[Item coordinates]
☆ ☆ ☆

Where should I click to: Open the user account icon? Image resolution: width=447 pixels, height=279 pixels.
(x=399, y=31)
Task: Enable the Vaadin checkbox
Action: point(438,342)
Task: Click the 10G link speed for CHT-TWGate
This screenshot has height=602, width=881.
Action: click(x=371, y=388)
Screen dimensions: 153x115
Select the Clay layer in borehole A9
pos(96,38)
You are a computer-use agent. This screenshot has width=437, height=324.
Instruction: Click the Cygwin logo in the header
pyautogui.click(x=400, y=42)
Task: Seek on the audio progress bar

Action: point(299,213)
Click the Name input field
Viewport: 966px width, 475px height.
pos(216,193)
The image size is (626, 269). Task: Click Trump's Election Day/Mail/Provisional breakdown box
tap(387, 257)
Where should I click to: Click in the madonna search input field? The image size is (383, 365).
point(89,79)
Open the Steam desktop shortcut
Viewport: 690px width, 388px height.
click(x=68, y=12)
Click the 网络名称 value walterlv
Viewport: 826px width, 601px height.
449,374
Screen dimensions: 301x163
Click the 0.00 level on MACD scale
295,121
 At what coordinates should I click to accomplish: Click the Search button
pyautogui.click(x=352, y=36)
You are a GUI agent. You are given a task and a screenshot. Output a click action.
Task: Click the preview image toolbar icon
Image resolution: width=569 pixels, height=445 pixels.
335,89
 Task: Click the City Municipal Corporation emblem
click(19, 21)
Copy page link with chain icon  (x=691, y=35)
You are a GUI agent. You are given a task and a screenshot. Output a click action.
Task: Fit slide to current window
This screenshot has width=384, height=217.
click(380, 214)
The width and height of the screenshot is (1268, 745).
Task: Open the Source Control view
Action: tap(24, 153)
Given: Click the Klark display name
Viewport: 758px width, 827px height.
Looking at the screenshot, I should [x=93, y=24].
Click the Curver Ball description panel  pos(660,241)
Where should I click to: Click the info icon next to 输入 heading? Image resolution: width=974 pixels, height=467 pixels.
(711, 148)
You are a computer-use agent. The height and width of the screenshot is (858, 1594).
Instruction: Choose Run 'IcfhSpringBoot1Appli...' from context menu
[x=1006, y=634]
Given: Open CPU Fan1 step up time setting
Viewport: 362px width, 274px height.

☆ ☆ ☆

◆ **WHAT IS BEING ASKED**: Update the lines above by replacing "Screen dimensions" with "Screen size" and leave everything else unchanged.

◆ **SOLUTION TO THIS TASK**:
Where should I click to: Open the user account icon? Image resolution: width=447 pixels, height=279 pixels.
(x=399, y=31)
Task: Enable the Vaadin checkbox
Action: point(438,342)
Task: Click the 10G link speed for CHT-TWGate
This screenshot has height=602, width=881.
Action: click(x=371, y=388)
Screen size: 153x115
Select the Clay layer in borehole A9
pos(96,38)
You are a computer-use agent. This screenshot has width=437, height=324.
Instruction: Click the Cygwin logo in the header
pyautogui.click(x=400, y=42)
Task: Seek on the audio progress bar

Action: point(299,213)
Click the Name input field
Viewport: 966px width, 475px height.
pos(216,193)
The image size is (626, 269). Task: Click Trump's Election Day/Mail/Provisional breakdown box
tap(387, 257)
Where should I click to: Click in the madonna search input field? The image size is (383, 365).
point(89,79)
Open the Steam desktop shortcut
Viewport: 690px width, 388px height.
click(x=68, y=12)
Click the 网络名称 value walterlv
Viewport: 826px width, 601px height.
449,374
Screen size: 301x163
Click the 0.00 level on MACD scale
295,121
 At what coordinates should I click to accomplish: Click the Search button
pyautogui.click(x=352, y=36)
You are a GUI agent. You are given a task and a screenshot. Output a click action.
Task: Click the preview image toolbar icon
Image resolution: width=569 pixels, height=445 pixels.
335,89
 Task: Click the City Municipal Corporation emblem
click(19, 21)
Copy page link with chain icon  (x=691, y=35)
You are a GUI agent. You are given a task and a screenshot. Output a click action.
Task: Fit slide to current window
This screenshot has width=384, height=217.
click(380, 214)
The width and height of the screenshot is (1268, 745).
Task: Open the Source Control view
Action: tap(24, 153)
Given: Click the Klark display name
Viewport: 758px width, 827px height.
Looking at the screenshot, I should [x=93, y=24].
Click the Curver Ball description panel  pos(660,241)
Where should I click to: Click the info icon next to 输入 heading? Image resolution: width=974 pixels, height=467 pixels.
(711, 148)
You are a computer-use agent. The height and width of the screenshot is (858, 1594).
Instruction: Choose Run 'IcfhSpringBoot1Appli...' from context menu
[x=1006, y=634]
Given: Open CPU Fan1 step up time setting
Viewport: 362px width, 274px height.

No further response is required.